Directions:
Give again, word for word, the line holding "1024x360 pixels. Task: Insert" and every line after it through the end of the data below. Omit pictures.

Stored data entries:
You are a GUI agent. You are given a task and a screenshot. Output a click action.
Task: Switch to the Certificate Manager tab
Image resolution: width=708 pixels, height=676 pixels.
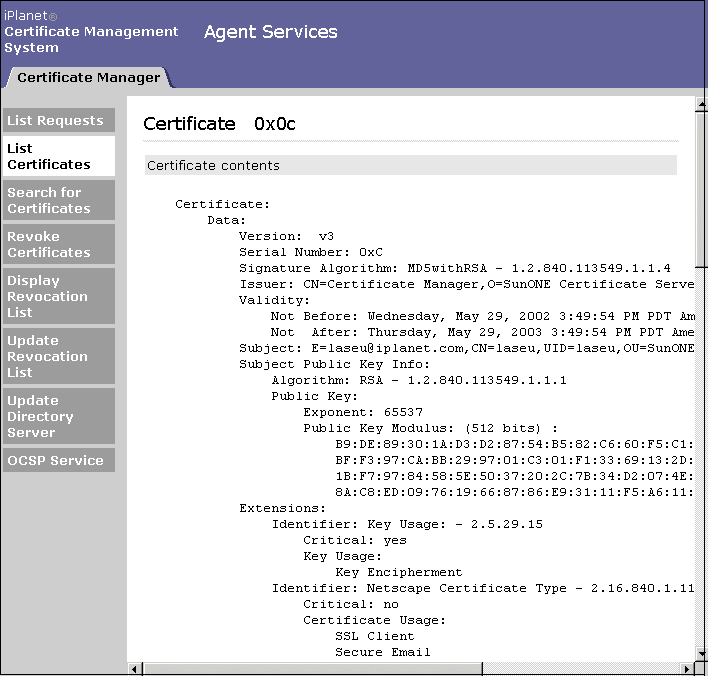[88, 77]
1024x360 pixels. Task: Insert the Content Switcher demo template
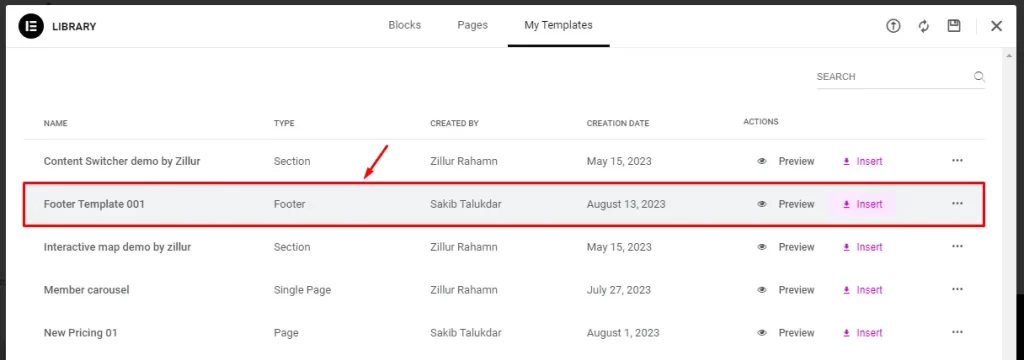(x=863, y=161)
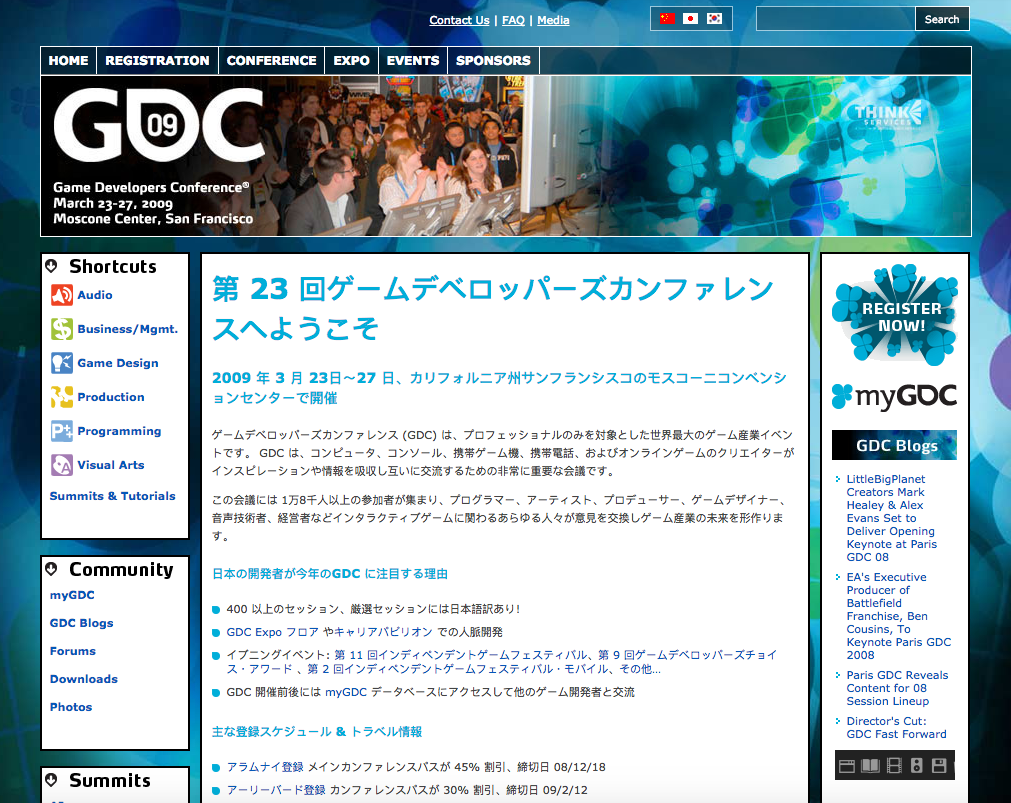Viewport: 1011px width, 803px height.
Task: Select the Production shortcut icon
Action: point(62,397)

Exercise response:
1024x360 pixels. Task: Insert the Content Switcher demo template
(x=863, y=161)
Viewport: 1011px width, 803px height.
Task: Select the Production shortcut icon
Action: point(62,397)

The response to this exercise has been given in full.